Why is the maximum tolerable period of disruption Mtpd important for planners when developing a disaster recovery plan?

Terminologies relevant to Business Impact Analysis

It is important to understand some of the abbreviations and terminologies used in Business continuity planning from this stage. If you like the definitions provided by the ISO 22301:2019 framework, please refer to the framework.

Business Impact Analysis (BIA) -  the process of analyzing business activities to determine recovery priorities, objectives, business dependencies and targets.

Maximum Tolerable Period of Disruption (MTPD) - the maximum time a business can withstand disruption of its business process without it having an adverse impact on business operations. It can also be defined as an organization’s maximum acceptable outage (not IT per se, but process as whole).

Recovery Time Objective (RTO) - the timeline within which a business service or activity and its associated resources must be restored.

Recovery Point Objective (RPO) - the maximum amount of information the business is willing to lose— also known as maximum data loss.

What is a business impact analysis?

The purpose of conducting a BIA is to identify the impact of a disaster on an organization's processes and the supporting resources over a period of time and provide sufficient information required to prioritize business recovery. 

Having identified the teams involved (as detailed in Part 5: Planning), you are now ready to conduct interviews with the department champions and the other subject matter experts (hereafter referred to as SMEs) to identify the processes and their dependencies to find criticality of the business processes during a disaster and the order in which they must be restored. 

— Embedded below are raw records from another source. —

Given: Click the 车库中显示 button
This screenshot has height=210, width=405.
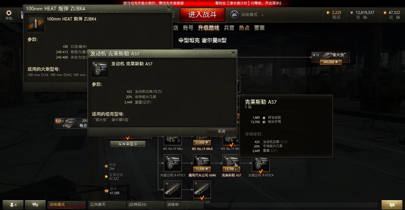Looking at the screenshot, I should click(128, 144).
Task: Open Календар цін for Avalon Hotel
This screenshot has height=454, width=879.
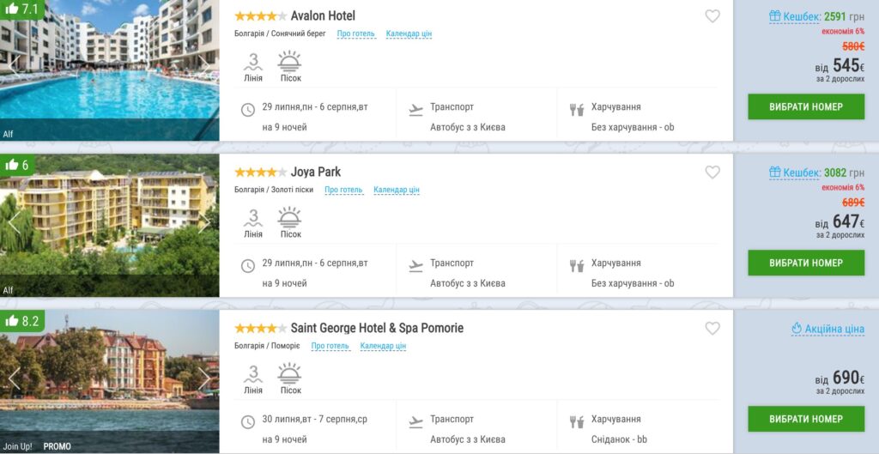Action: pyautogui.click(x=409, y=33)
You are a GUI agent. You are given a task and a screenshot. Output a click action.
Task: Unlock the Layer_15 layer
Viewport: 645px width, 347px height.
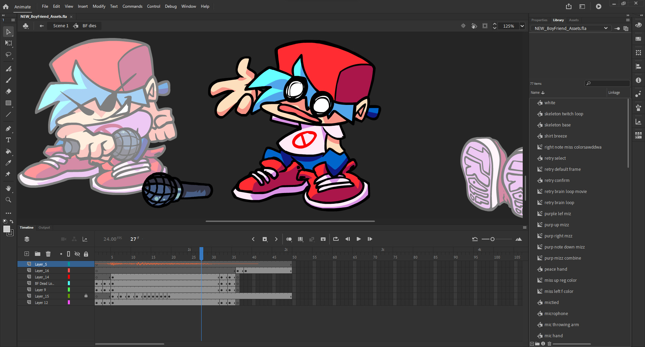[x=86, y=296]
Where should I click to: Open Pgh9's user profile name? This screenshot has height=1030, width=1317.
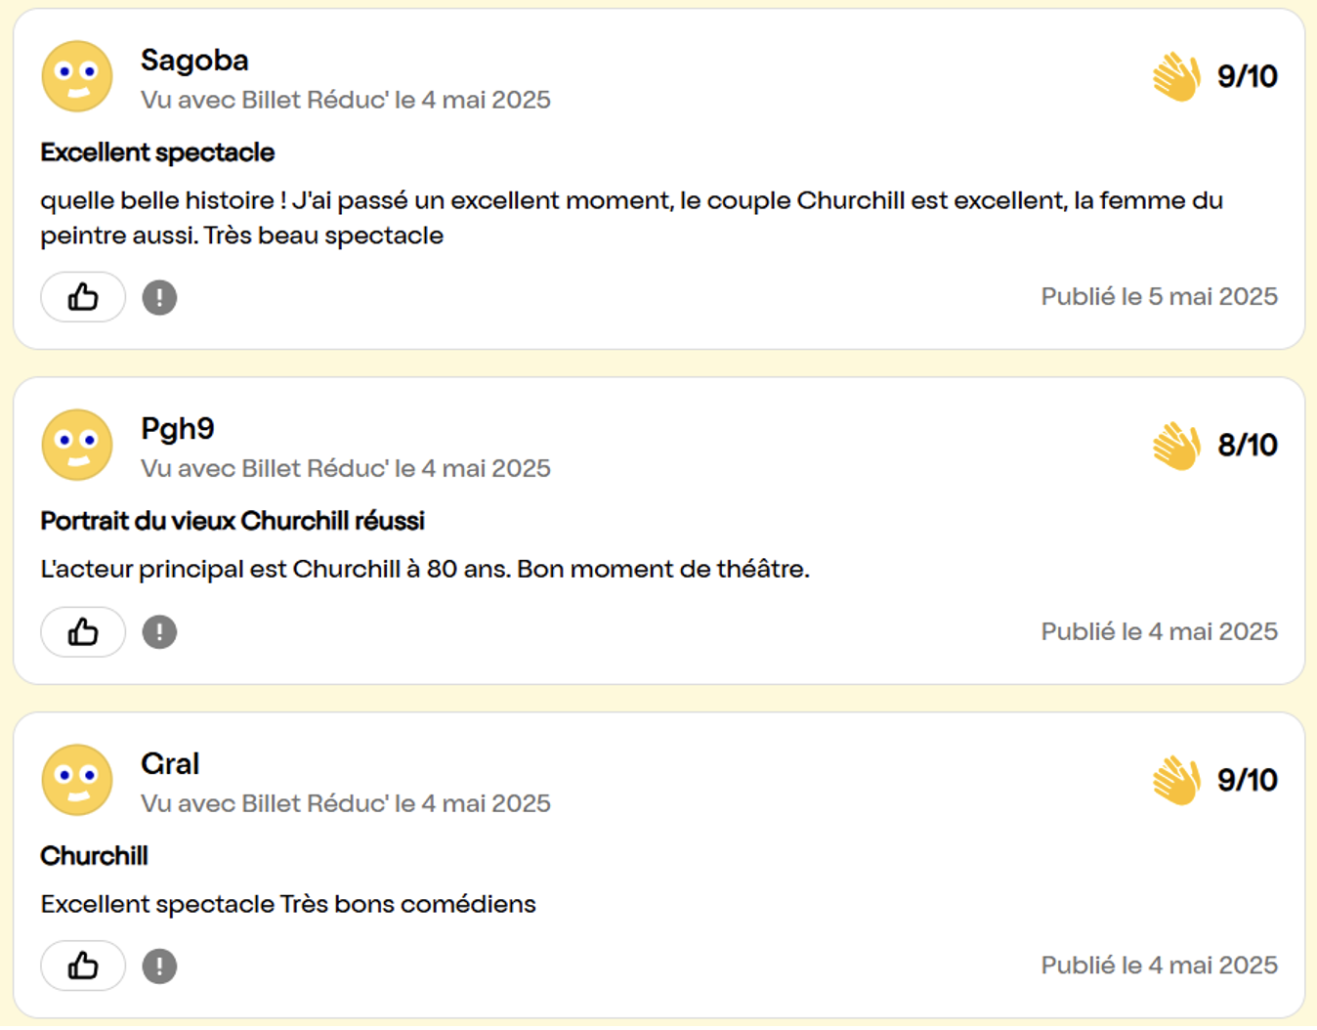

Whether an organization should conduct a risk assessment or business impact analysis first is a much debated topic. We will provide a companion series in the future that further explores the pros and cons of each approach, but for now we’ll outline the process of starting with a business impact analysis.

Irrespective of whether you conduct risk assessment first or the business impact analysis first, you need to identify the critical processes and the amount of downtime a business can afford in a disaster. If you are conducting a BIA for the first time, the champions will not know what they need to prepare ahead of the interview. Therefore, we suggest hosting workshops to set expectations and give the involved parties an opportunity to ask questions.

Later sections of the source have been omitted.